### TAREFA CURTA A
Copie fielmente as linhas de dados, da linha que contém "Settore Giovanile Vado F.C. 1913 (442, 84)" até a última linha de dados, incluindo as duas.

---- TEXTO PARA LEITURA

17/02/2021

A necessidade de um colapso da psique condicionada

F: A grande maioria dos seres humanos está até os fios dos cabelos, dominada pela identificação ilusória com o fluxo do imaginal sensorial condicionado. A identificação com o corpo, o imaginal sensorial, roubou a cena, querendo ser mais e mais, mas chegou em sua falência, na percepção de que ele não faz nada. Ele é o parasita do filme “A Origem”, não é? Veja, não estou indo em direção a qualquer ideia de um Deus da própria imaginação. Já vimos e descartamos por completo essa forma de delírio, cujos fundamentos estão no medo e sua confusão. Permaneço em direção à própria percepção de que tudo acontece por si, sem aparente causa: o fluxo, o coração, sangue, vento, e tudo mais. O desordenado em questão é o imaginal sensorial e o erro está na ilusória identificação. Pode ser isso que os cristãos denominam de a queda.

O: Não tenho dúvidas de que o problema não é a droga, mas sim a identificação com a ideia do uso da droga, seja ela a droga química, comportamental ou do imaginal sensorial. O fator de queda, o fator de adulteração, o fator de fragmentação e separação, estão na identificação com o conteúdo do imaginal sensorial condicionado, o qual é passado projetado num futuro imaginado, que embota a percepção do agora factual.

F: Sem dúvidas de que isso é fato!

O: Tanto o imaginal como o sensorial se contradizem de momento a momento, não tem mais como levar nada dali com seriedade.

F: Como se essa inquietude, essa desordem, essa confusão, estivessem contidas numa ordem maior, saca?

O: Para mim isso já é conjectura, já é imaginal em ação mais refinada. O funcionamento do corpo, faz sentido, mas não a desordem psicológica.

F: Trata-se sim do imaginal, mas é possível perceber que tudo acontece sem a mínima influência dele, por mais que ele clame por essa autoria de tudo. A desordem psicológica é visível, observável.

O: A desordem psíquica não faz sentido algum. É mero produto de condicionamento ainda não superado.

F: É a percepção dela mesma, certo? Uma espécie de estrangulamento, não é?

O: Sinto que sem um colapso conscientemente vivido, não há fim para a estrutura e suas variantes formas de dependência. Já tentamos até o condicionamento de fazer reparações, mas isso não dissolveu a estrutura; a reparação só serviu de respiro, um alívio momentâneo da pressão de outra nuance da própria estrutura: a culpa.

F: Facetas da própria estrutura, artimanhas. Aliás, sensação nela mesma, a qual ela tenta aliviar com uma ação externa, através da qual, ela sempre se camuflou.

O: Uma estrutura pretensamente humilde e consciente.

F: Ela só muda de nuance, não sofre uma real mutação.

O: Perceba que mesmo com a reparação, você por várias vezes já recaiu no mesmo padrão de reação que pediu por tal reparação. Isso é mais um truque da estrutura.

F: Sim.

O: Então chegamos no ponto de perceber que a estrutura tem sempre uma carta embaixo da manga, tem sempre um coringa rindo das suas ações, portanto, que qualquer ação calculada por nossa parte, por mais lógica e racional que se apresente para nós, não tem como colocar fim à estrutura e suas múltiplas formas de condicionamentos e dependências.

--------
---- DADOS DO EXERCÍCIO

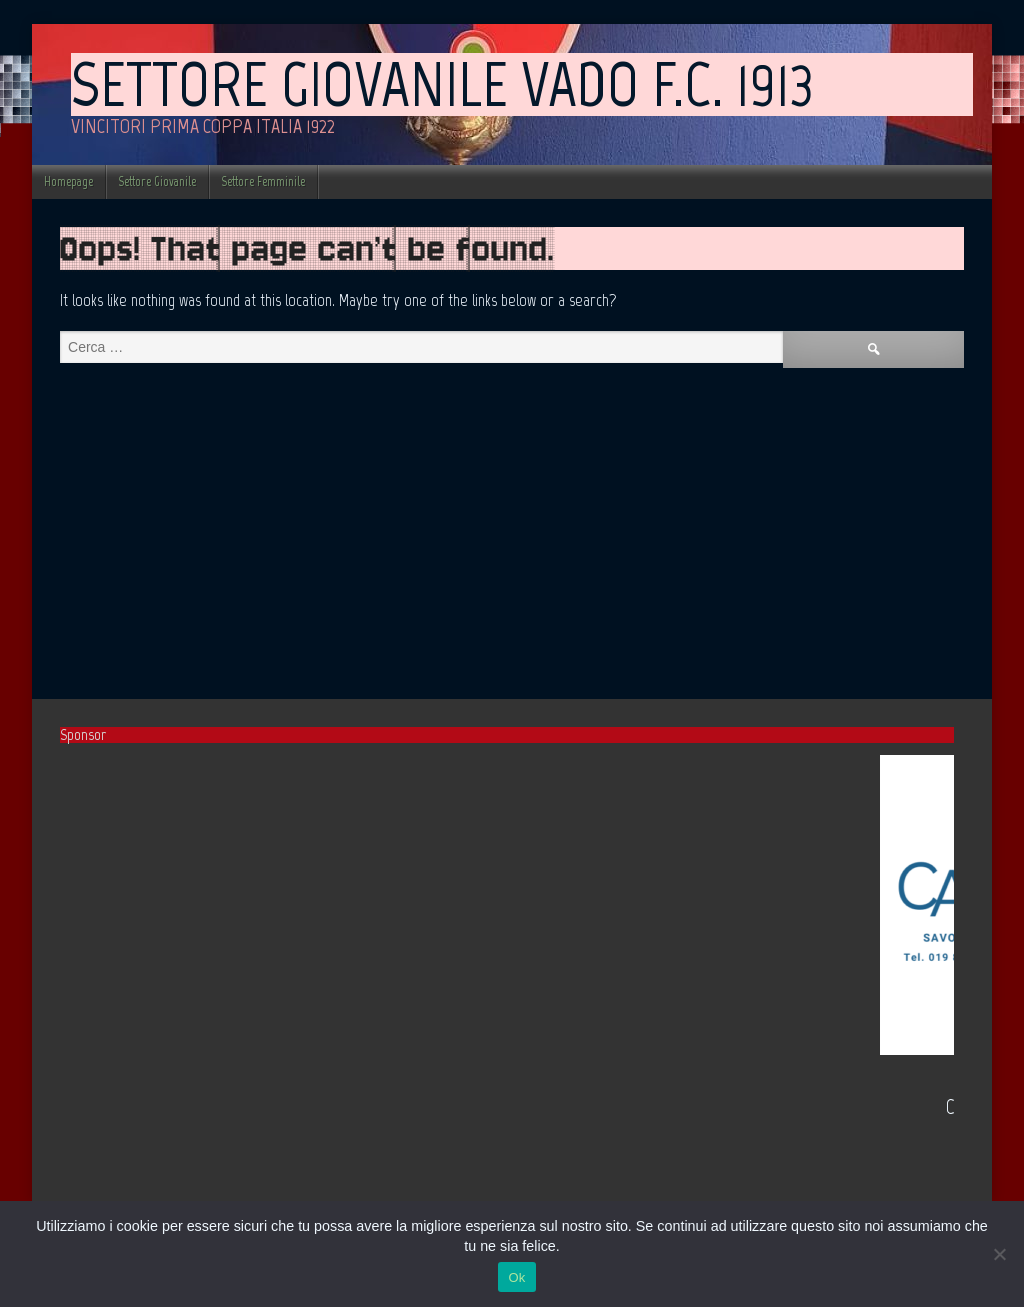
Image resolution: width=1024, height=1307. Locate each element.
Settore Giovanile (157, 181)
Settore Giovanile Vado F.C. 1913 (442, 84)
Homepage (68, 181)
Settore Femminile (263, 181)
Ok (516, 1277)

--------

### TAREFA CURTA B
Segundo o texto sobre o colapso da psique condicionada, por que a reparação não dissolveu a estrutura? Responda em uma a três frases.

### RESPOSTA A
Settore Giovanile Vado F.C. 1913 (442, 84)
Homepage (68, 181)
Settore Femminile (263, 181)
Ok (516, 1277)

### RESPOSTA B
A reparação só serviu de respiro, um alívio momentâneo da pressão da culpa, que é outra nuance da própria estrutura. Além disso, mesmo com a reparação, houve várias recaídas no mesmo padrão de reação que pediu por ela, o que é mais um truque da estrutura.